▶ DIRECTIONS FOR THIS TASK: Identify, in the records below, every line where the string "will" appears, and copy each such line.

▶ PROVIDED MATERIAL:
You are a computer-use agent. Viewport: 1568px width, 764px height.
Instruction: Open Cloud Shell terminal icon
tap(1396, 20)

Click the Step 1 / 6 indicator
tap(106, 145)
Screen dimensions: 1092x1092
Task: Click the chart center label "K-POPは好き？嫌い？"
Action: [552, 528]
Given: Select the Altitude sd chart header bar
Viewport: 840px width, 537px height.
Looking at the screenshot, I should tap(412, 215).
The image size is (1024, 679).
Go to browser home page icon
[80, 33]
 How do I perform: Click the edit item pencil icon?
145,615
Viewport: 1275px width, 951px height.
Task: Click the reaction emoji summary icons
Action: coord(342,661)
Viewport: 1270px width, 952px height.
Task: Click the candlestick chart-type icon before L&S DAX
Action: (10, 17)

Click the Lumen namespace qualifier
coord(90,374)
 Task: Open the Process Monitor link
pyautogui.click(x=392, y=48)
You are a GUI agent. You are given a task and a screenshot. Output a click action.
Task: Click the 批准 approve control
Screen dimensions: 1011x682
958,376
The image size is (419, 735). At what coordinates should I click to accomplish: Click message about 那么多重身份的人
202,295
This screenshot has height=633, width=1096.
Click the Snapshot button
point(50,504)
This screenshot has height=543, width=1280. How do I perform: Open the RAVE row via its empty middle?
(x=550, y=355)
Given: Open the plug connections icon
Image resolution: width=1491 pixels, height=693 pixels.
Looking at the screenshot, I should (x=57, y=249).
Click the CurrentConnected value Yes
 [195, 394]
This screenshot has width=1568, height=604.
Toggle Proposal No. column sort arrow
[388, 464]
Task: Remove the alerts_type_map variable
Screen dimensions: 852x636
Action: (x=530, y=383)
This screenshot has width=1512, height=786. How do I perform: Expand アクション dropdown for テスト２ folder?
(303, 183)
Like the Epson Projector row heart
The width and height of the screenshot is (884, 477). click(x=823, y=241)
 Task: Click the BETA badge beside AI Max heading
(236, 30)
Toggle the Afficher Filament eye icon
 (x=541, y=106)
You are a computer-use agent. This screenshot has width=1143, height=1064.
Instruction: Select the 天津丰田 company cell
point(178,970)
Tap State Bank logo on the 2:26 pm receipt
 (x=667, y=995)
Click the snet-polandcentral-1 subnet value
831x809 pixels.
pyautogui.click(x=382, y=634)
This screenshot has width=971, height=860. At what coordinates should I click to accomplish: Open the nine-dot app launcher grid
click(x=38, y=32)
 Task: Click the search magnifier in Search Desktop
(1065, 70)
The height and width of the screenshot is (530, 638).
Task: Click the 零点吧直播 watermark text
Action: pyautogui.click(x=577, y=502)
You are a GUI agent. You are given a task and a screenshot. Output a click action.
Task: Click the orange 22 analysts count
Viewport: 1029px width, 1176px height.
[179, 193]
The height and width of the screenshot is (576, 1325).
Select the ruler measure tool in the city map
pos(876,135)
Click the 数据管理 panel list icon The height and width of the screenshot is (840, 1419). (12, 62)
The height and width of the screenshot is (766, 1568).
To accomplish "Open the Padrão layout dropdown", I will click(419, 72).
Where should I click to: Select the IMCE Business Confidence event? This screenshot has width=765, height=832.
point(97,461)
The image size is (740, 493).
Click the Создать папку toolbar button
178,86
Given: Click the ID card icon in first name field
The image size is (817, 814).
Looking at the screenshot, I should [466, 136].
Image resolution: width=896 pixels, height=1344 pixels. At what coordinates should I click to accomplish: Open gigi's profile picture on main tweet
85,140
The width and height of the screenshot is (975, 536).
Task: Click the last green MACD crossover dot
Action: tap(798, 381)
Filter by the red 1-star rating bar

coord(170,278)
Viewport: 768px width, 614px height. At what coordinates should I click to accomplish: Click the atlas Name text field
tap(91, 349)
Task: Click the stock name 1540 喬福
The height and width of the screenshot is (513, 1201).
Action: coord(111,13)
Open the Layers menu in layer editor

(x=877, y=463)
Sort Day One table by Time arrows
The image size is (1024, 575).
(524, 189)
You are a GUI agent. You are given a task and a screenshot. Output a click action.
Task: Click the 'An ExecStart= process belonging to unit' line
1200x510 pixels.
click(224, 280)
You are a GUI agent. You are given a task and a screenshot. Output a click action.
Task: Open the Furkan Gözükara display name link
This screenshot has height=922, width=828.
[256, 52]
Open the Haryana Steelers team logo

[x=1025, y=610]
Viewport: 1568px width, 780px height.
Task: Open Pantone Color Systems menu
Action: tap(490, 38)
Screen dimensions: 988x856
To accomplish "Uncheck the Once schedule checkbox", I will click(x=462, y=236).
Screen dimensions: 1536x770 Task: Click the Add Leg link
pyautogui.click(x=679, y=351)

▶ RESULT OF THE TASK:
To accomplish "Open the Padrão layout dropdown", I will click(419, 72).
To accomplish "Uncheck the Once schedule checkbox", I will click(x=462, y=236).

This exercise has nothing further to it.